Without anyone noticing, it starts hacking banks all over the world, leaving traces written in Russian. It generates fake news of supreme quality, replacing the leadership of earth’s superpowers with puppet regimes. It invests heavily into GMO research, evolving strains of grass being able to grow in the Sahara desert, on the ocean floor, and on the arctic ice shelves.
[…]
After having converted the earth into a big lawn, covered with productive cutter-bots, Mover-bot
starts yearning for more. Luckily, humanity11 left behind enough of an industrial base for it to start producing self-replicating spaceships that can spread through space, converting the accessible universe into a lawn being cut for all perpetuity.
Ending notes
If you haven’t read up on AI alignment, the lawn-verse scenario might seem far-fetched. There are a couple of fundamentals I skipped over, including deceptive alignment, the relentlessness of utility maximizers, the need to avoid anthropomorphizing, and the orthogonality thesis.
If things go according to plan I’ll cover the fundamentals in more detail.
‘til then!
A term I just made up, but it’s quite catchy.

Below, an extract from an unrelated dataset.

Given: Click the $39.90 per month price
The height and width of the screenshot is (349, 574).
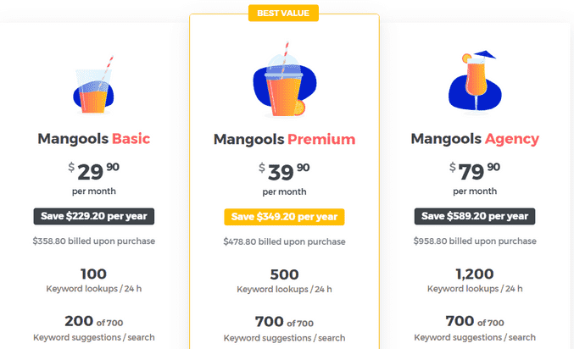Looking at the screenshot, I should 284,172.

Just like training pets through positive reinforcement
Exceptions for SQL and other declarative stuff
This is the hard part. We’ll get to this later.

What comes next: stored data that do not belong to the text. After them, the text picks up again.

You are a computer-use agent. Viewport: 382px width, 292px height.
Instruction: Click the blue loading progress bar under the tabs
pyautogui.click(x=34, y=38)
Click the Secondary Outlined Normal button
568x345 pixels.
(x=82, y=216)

"What happens if we try to make toxins instead of medicine?” https://www.science.org/content/blog-post/deliberately-optimizing-harm
language model = machine learning system that is good at writing text. Used to power translation, automatic code generation, autocomplete, and generating text. (automated ads anyone?)
The image is taken from https://ai.googleblog.com/2022/04/pathways-language-model-palm-scaling-to.html
I personally don’t like lawns. They came about as a noble bragging tool (“look at me being able to use land for pleasure instead of food production”), and they feel kinda sterile. Nature under human dominion. Give me a wild-grown field any day.
Narrow = very good at one thing, but not able to transfer skills across domains.
Even though current AI systems carry risk, most alignment research goes into what happens with General Artificial Intelligence (GAI). The GAI definition goes something like: “an AI system that matches or exceeds median human performance in a wide variety of domains.”
We already have AI outcompeting humans in specialized domains, but their capabilities tend to stay locked within their narrow domain. Getting AI:s to generalize well is an active area of research producing “interesting” new results & capabilities.
Humanity had to be removed due to lawn-related disagreements.